Screenshot grounding data:
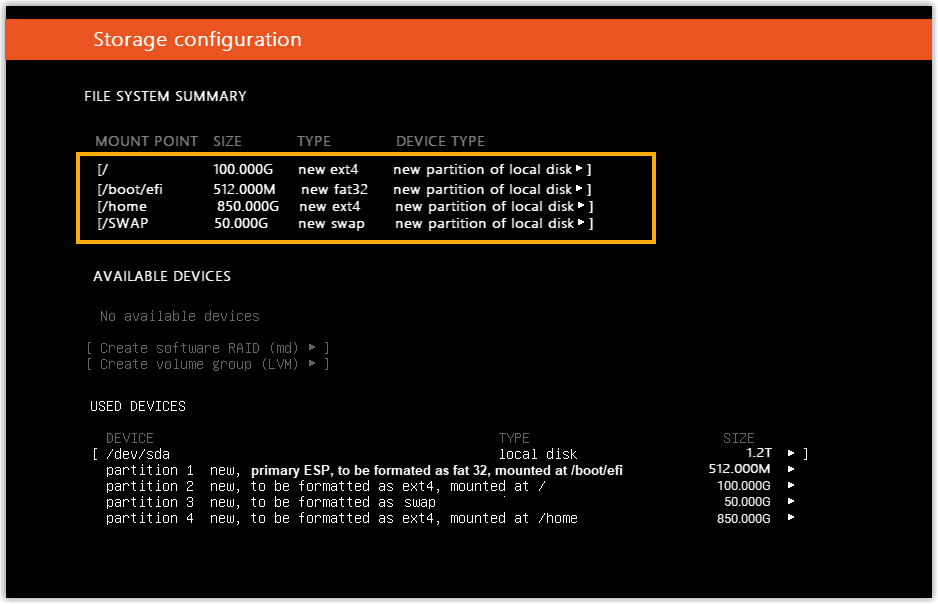Screen dimensions: 938x604
Task: Click the /SWAP mount point entry
Action: (125, 224)
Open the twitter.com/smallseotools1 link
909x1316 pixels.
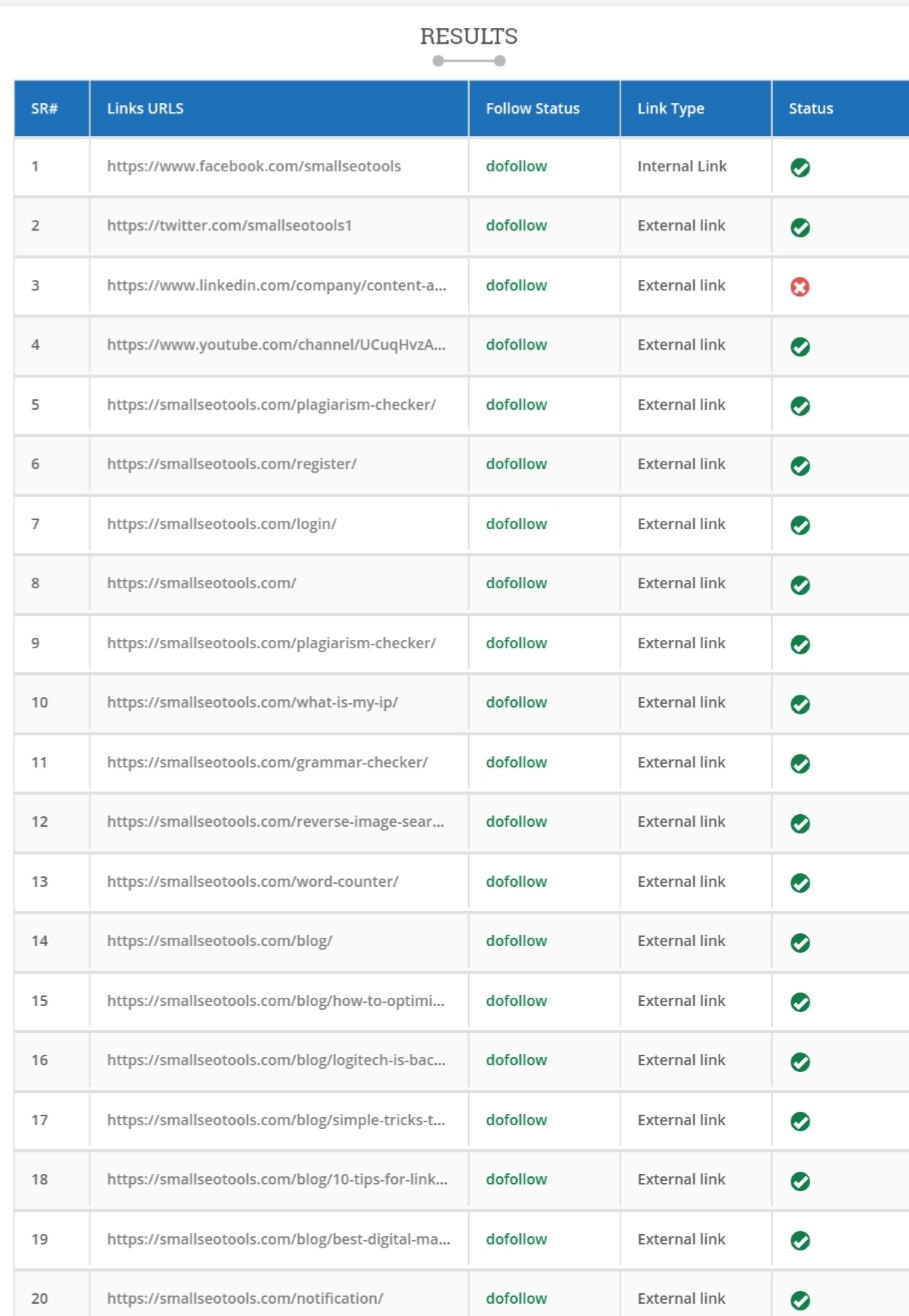[230, 225]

What is needed => Write out the lines beginning at the line with "Open the twitter.com/smallseotools1 link" and ending at the last line of the entries. Include no pictures.

Task answer =>
Open the twitter.com/smallseotools1 link
909x1316 pixels.
[230, 225]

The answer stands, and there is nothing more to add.